Tres años después regresa a Tenerife y se establece en el Puerto de la Orotava, lugar de su regimiento, donde hace amistad con John Crosse, cónsul de Inglaterra. Juntos inician un viaje a Londres por motivos comerciales relacionados con los vinos canarios que corrían por los espacios donde se refugiaban los más pudientes en el Reino Unido. Tras recorrer Europa, regresa en 1716 a Tenerife, isla arraigada en la religión, donde es rechazado por su mala reputación, y se establece en Icod de los Vinos y se construye una casa en su hacienda de Alzola.

Todas las historias políticas y literarias de Canarias se hacen eco de la vida del vizconde del Buen Paso y de sus escandalosos amores con su sobrina Leonor Josefa del Hoyo, a la que seduce y es correspondido. Sufre el segundo proceso inquisitorial, en 1717, y entra en prisión en el castillo de San Felipe. Al salir de su cautiverio, Leonor interpone una querella exigiéndole el matrimonio para lavar su honra.

Luis I ordena prenderlo, embargarle los bienes, señalar sobre ellos alimento a su sobrina, y además le instiga a contraer matrimonio en ocho meses

El 29 de noviembre de 1724, con la intervención del obispo de Tenerife, el rey Luis I ordena prenderlo, embargarle los bienes, señalar sobre ellos alimento a su sobrina, y además le instiga a contraer matrimonio en el plazo de ocho meses. No se defiende de esta acusación y se presenta voluntariamente en la prisión del Castillo de Paso Alto. “Una orden que ejecutó con gusto”, según su coetáneo el historiador Viera y Clavijo, otro blanco de sus sátiras. Durante su cautiverio lee a Góngora y a sor Juana Inés de la Cruz, a Calderón, Alarcón y Rioja también a Lope de Vega y Góngora, y escribe su Testamento, donde refleja las desventuras que atraviesa. “Hay que destacar su caballerosidad”, apunta Roméu, “nunca dejó traslucir lo ocurrido con su sobrina”.

Siete años después se fuga de la prisión –huida digna de cualquier antología de aventuras–, no sin antes dejar escritas en el calabozo sendas cartas irónicas al inquisidor y a Leonor. Recala en Madeira. Allí pasa cinco meses acogido por Luis Agustín del Castillo y se relaciona con la alta sociedad oriunda y la nobleza, escribe Soledades (1733), hito poético difícilmente igualable, y se traslada a Lisboa. Entra en la corte portuguesa, entabla una profunda amistad con el ministro de Estado, se relaciona con la familia real y se hace muy solícito entre la gran nobleza lusa. Interviene en importantes misiones diplomáticas urdidas desde Madrid, y escribe Carta escrita desde Lisboa (1734): “Aquí no lidio con escribanos, procuradores ni abogados; aquí no veo los mayordomos de monjas con el sombrero a la bolina, amenazando destrozos; al clérigo con sus capellanías, ni al fraile con sus memorias (…)”.

Datos
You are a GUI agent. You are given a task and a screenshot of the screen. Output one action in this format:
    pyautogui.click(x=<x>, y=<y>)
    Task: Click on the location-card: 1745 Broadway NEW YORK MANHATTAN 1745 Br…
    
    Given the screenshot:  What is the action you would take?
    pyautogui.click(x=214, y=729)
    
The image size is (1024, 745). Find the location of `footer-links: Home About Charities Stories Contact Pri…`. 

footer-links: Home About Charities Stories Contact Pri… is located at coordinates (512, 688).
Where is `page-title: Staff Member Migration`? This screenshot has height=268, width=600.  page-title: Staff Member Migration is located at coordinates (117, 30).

Tareas
A. Responde con datos del texto sobre el vizconde del Buen Paso:
(i) ¿Con quién hace amistad en el Puerto de la Orotava?
(ii) ¿En qué castillo entra en prisión tras el segundo proceso inquisitorial?
(iii) ¿Cuánto tiempo pasa en Madeira?
B. Prosigue el texto sobre el vizconde del Buen Paso a partir de su última oración.

Respuestas
A.
(i) Con John Crosse, cónsul de Inglaterra.
(ii) En el castillo de San Felipe.
(iii) Cinco meses.

B.
En 1737 se traslada a Madrid, donde reside más de 14 años, y publica su obra más significativa que será retirada de la circulación por la Inquisición canaria. Cartas diferentes (1740), Carta de la corte y Madrid por dentro (1745) serán reflexiones importantes no sólo por su valor documental, sino porque destapa la corrupción política del antiguo régimen y ataca a los predicadores por engañar al pueblo con milagros, santos y vírgenes. Sobresale La Paráfrasis del salmo Miserere (que algunos han confundido con la monja del padre Alayón), “que lo convertiría en una suerte de tardío Rabelais español”.

En 1751 se retira a Tenerife y publica Soneto al Pico de Teide (1932), otro de los mitos de la literatura insular, donde plantea el conflicto íntimo entre el viaje y la permanencia de una montaña dentro de un ciclo seguro. Con 81 años vuelve a ser citado por el Santo Oficio, se desplaza a Las Palmas de Gran Canaria para declarar ante el Tribunal y sufre su último cautiverio en el Convento de San Agustín.

Gracias a la intervención de un aliado, la condena se suaviza y de regreso a La Laguna es nombrado alcaide del Castillo de San Cristóbal. Lo rechaza. Muere el 26 de noviembre de 1762, a los ochenta y cinco años tras redactar testamento, en el cual manifiesta su expreso deseo que no se le tributen “ofrendas ni honras fúnebres”, ser enterrado en “un ataúd pobre” y en “una sepultura sin tumba ni escudo”.